What needs to be done: In the entries that follow, find the line containing "Given: Click 27-02-2026"; from there, copy every line exactly through the line containing "Given: Open the book cover product image".

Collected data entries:
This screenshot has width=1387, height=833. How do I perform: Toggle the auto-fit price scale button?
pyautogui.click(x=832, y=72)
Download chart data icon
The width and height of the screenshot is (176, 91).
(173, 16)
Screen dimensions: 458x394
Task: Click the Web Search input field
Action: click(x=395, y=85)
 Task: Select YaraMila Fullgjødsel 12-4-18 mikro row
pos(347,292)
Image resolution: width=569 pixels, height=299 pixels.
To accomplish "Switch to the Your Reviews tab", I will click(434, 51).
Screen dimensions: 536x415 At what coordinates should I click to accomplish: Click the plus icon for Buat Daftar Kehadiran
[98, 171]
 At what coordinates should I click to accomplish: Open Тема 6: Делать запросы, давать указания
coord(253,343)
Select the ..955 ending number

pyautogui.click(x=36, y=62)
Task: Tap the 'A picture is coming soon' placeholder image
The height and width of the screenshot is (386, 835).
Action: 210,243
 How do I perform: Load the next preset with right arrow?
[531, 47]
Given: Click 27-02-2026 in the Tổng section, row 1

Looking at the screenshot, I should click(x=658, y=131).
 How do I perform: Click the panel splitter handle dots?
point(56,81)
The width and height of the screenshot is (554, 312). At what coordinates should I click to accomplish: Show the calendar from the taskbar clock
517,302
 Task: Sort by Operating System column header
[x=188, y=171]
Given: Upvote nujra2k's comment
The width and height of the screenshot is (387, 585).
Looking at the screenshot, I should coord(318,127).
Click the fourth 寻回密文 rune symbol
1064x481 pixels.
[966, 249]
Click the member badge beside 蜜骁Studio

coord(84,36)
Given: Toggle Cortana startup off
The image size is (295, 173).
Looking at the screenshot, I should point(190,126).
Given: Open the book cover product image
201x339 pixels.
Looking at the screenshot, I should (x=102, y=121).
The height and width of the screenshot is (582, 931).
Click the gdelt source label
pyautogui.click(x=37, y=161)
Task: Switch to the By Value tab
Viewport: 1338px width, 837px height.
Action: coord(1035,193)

Solution to the exercise:
Given: Click 27-02-2026 in the Tổng section, row 1

Looking at the screenshot, I should click(x=658, y=131).
 How do I perform: Click the panel splitter handle dots?
point(56,81)
The width and height of the screenshot is (554, 312). At what coordinates should I click to accomplish: Show the calendar from the taskbar clock
517,302
 Task: Sort by Operating System column header
[x=188, y=171]
Given: Upvote nujra2k's comment
The width and height of the screenshot is (387, 585).
Looking at the screenshot, I should coord(318,127).
Click the fourth 寻回密文 rune symbol
1064x481 pixels.
[966, 249]
Click the member badge beside 蜜骁Studio

coord(84,36)
Given: Toggle Cortana startup off
The image size is (295, 173).
Looking at the screenshot, I should point(190,126).
Given: Open the book cover product image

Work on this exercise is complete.